In [None]:
%matplotlib inline
!pip install pycocotools

Tank Detection from Drone POV using TorchVision
================================================
For this tutorial, we will be finetuning a pre-trained [Faster
R-CNN](https://arxiv.org/abs/1506.01497) model on a dataset of aerial-view images of tanks. We will use the dataset to illustrate how to train and finetune a model to perform object detection.

Our dataset contains various images of tanks, including images from video games, tabletop models, and real-life imagery from the Ukraine-Russia war.
In the full dataset there are 6510 training images, 685 validation images, and 295 test images; however, for today we will be working with a mini subset of the full training data to speed up the process.

In [None]:
!wget https://github.com/SOCOM-Ignite/ML_AI_Kickoff/releases/download/v1.0.0/AerialTankData.zip -P data
!cd data && unzip AerialTankData.zip

In [None]:
import matplotlib.pyplot as plt
from torchvision.io import read_image

image = read_image("/content/data/AerialTankData/valid/150630-vaux-russia-tease_qeayov_jpeg_jpg.rf.0f1530b045fd8550b96d60fce4efa269.jpg")

plt.figure(figsize=(16, 8))
plt.subplot(121)
plt.title("Image")
plt.imshow(image.permute(1, 2, 0))


Defining your model
===================

In this tutorial, we will be using
[Faster R-CNN](https://arxiv.org/abs/1506.01497). Faster R-CNN is a
model that predicts both bounding boxes and class scores for potential
objects in the image.

![image](https://pytorch.org/tutorials/_static/img/tv_tutorial/tv_image03.png)


There are two common situations where one might want to modify one of
the available models in TorchVision Model Zoo. The first is when we want
to start from a pre-trained model, and just finetune the last layer. The
other is when we want to replace the backbone of the model with a
different one (for faster predictions, for example).

Let's go see how we would do one or another in the following sections.

1 - Finetuning from a pretrained model
--------------------------------------

Let's suppose that you want to start from a model pre-trained on COCO
and want to finetune it for your particular classes.
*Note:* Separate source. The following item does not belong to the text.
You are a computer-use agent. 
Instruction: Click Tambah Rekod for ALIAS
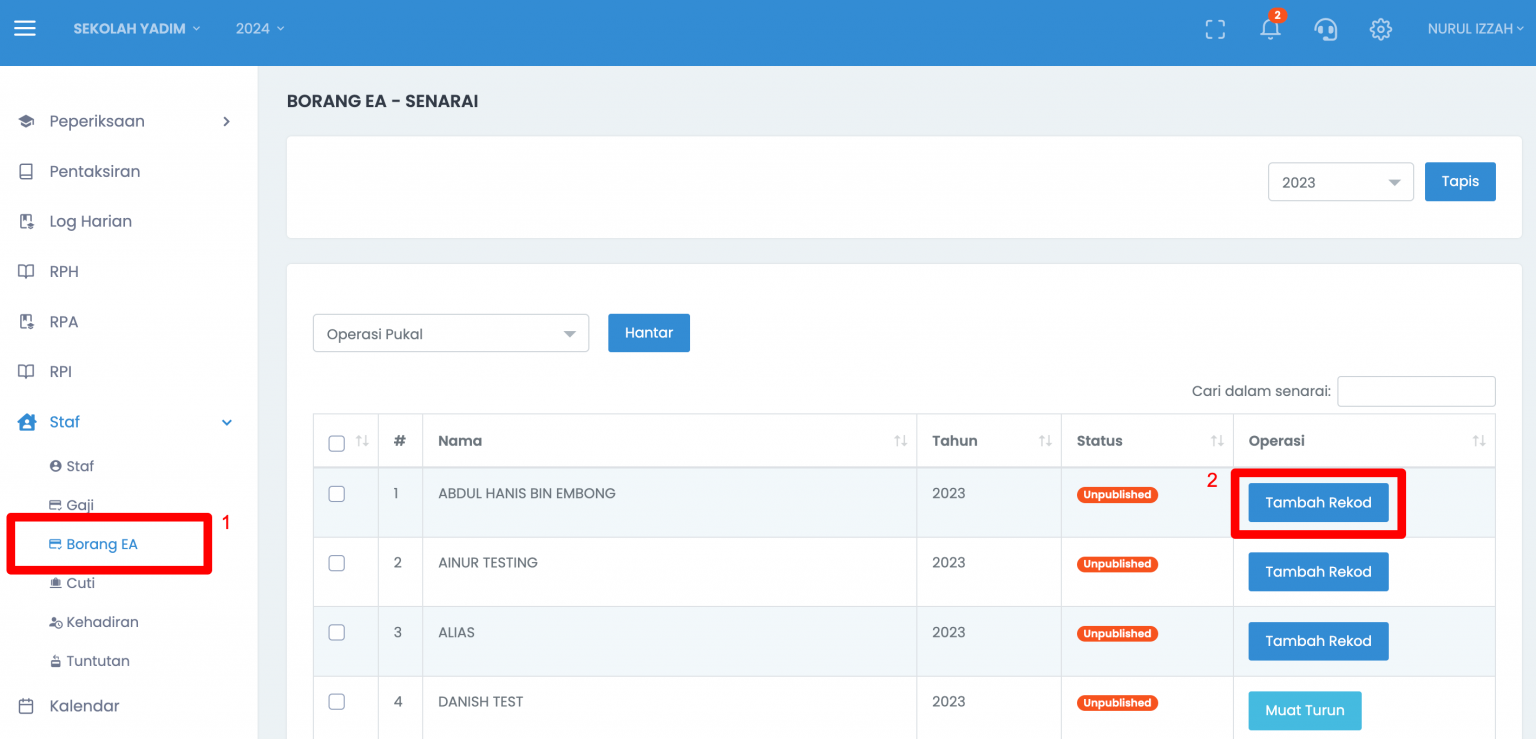coord(1318,641)
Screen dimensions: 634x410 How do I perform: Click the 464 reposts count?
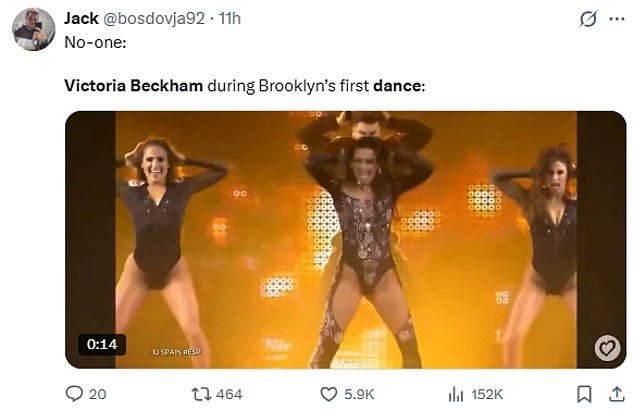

Here is a possible
way of doing it:


In [None]:
import torchvision
from torchvision.models.detection.faster_rcnn import FastRCNNPredictor

# load a model pre-trained on COCO
model = torchvision.models.detection.fasterrcnn_resnet50_fpn(weights="DEFAULT")

# replace the classifier with a new one, that has
# num_classes which is user-defined
num_classes = 2  # 1 class (person) + background
# get number of input features for the classifier
in_features = model.roi_heads.box_predictor.cls_score.in_features
# replace the pre-trained head with a new one
model.roi_heads.box_predictor = FastRCNNPredictor(in_features, num_classes)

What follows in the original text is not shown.